Decoupled (iceberg-only) operating mode

This document describes an alternate operating mode of the coldfront project where a table lives entirely in Iceberg - no PG-native heap, no hot tier, no archiver. PostgreSQL becomes a stateless compute front-end; storage is owned by Lakekeeper + the underlying S3-compatible object store.

It shares the same codebase, docker stack and extension as tiered mode. The shared mechanics - pg_duckdb Iceberg I/O, the rewrite hook, the bakery protocol, the registry - are in architecture.md; tiered mode is in architecture_tiered.md. This document covers what is specific to decoupled mode.

What "decoupled" means

The table below contrasts each concern between the existing tiered mode and the decoupled mode described in this document:

Concern Tiered mode (existing) Decoupled mode (this doc)
Hot rows PG heap (_events partitioned) - (no hot rows)
Cold rows Iceberg via Lakekeeper All rows in Iceberg
Unified view events UNION-ALLs hot + cold - (user queries Iceberg directly)
INSTEAD-OF trigger Bypassed when coldfront is preloaded; remains as fallback when it isn't - (none)
post_parse_analyze_hook Rewrites INSERT/UPDATE/DELETE per tier Rewrites every INSERT/UPDATE/DELETE on the wrapper view to a single duckdb.raw_query(...) against the Iceberg ref
Archiver Moves rows hot → cold on cron - (nothing to archive)
coldfront.tiered_views row Required per managed table - (table is not "managed" in tiered sense)
Required at runtime pg_duckdb, coldfront, Lakekeeper, S3 pg_duckdb, coldfront (for lazy catalog ATTACH only), Lakekeeper, S3

The coldfront extension provides the lazy catalog-attach glue: the C extension hook intercepts the first query that touches a tiered view (read or write) and, if the Iceberg catalog ice is not yet attached in this session, issues duckdb.raw_query('ATTACH IF NOT EXISTS ''wh'' AS ice (TYPE ICEBERG, ENDPOINT ...)') against the GUCs coldfront.warehouse and coldfront.lakekeeper_endpoint. There is no connect-time setup - the attach happens on demand, transparently, the first time a session actually queries Iceberg.

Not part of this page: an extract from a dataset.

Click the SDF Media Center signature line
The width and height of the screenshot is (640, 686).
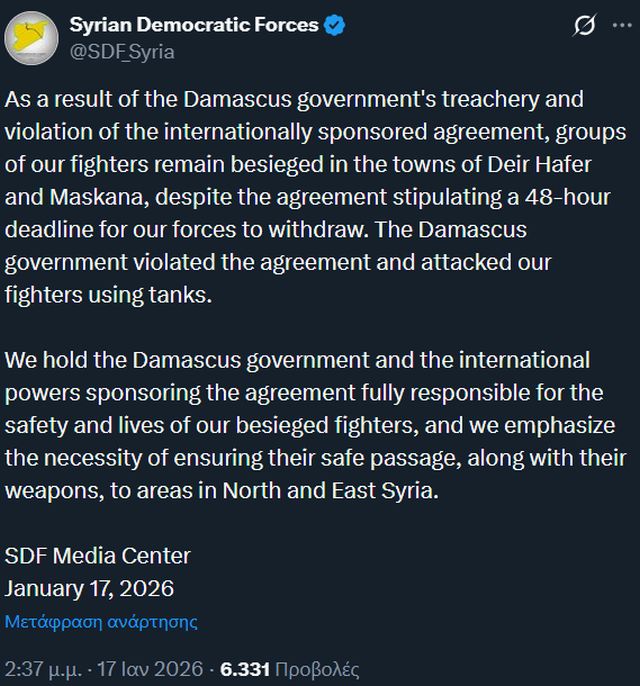click(98, 556)
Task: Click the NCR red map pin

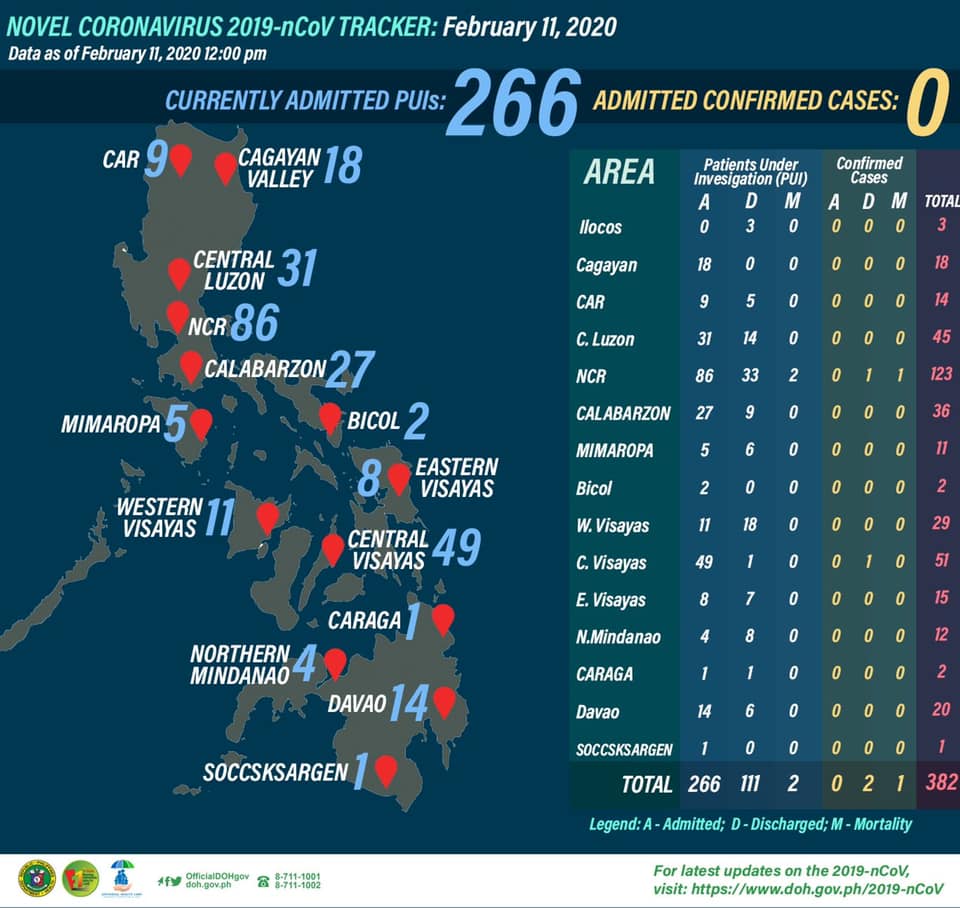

For tables registered as iceberg-only via coldfront.create_iceberg_table(), the parse-analyze rewriter is the primary dispatch path: it intercepts every INSERT/UPDATE/DELETE on the wrapper view and emits one SELECT duckdb.raw_query('…') that targets the Iceberg ref directly - a single Iceberg snapshot per statement. Tables that don't appear in coldfront.tiered_views are invisible to the hook (lookup_tiered_view returns null → fast path-out).

Bootstrap sequence

Configure the warehouse GUCs, then create the extensions and storage secret once per database:

-- (postgresql.conf or per-database config)
coldfront.warehouse = 'wh'
coldfront.lakekeeper_endpoint = 'http://lakekeeper:8181/catalog'

-- one-time, per database:
CREATE EXTENSION pg_duckdb;
CREATE EXTENSION coldfront;
SELECT coldfront.set_storage_secret('<key>', '<secret>', '<endpoint>');  -- cold-tier S3 creds

set_storage_secret stores the credentials in the coldfront.storage_secret table - an extension-member table (so its data is excluded from pg_dump by default) that is added to the Spock repset (so it replicates by value to every mesh node) - and materializes a DuckDB PERSISTENT SECRET, which DuckDB loads at instance init. It is set once; no per-session arming is needed.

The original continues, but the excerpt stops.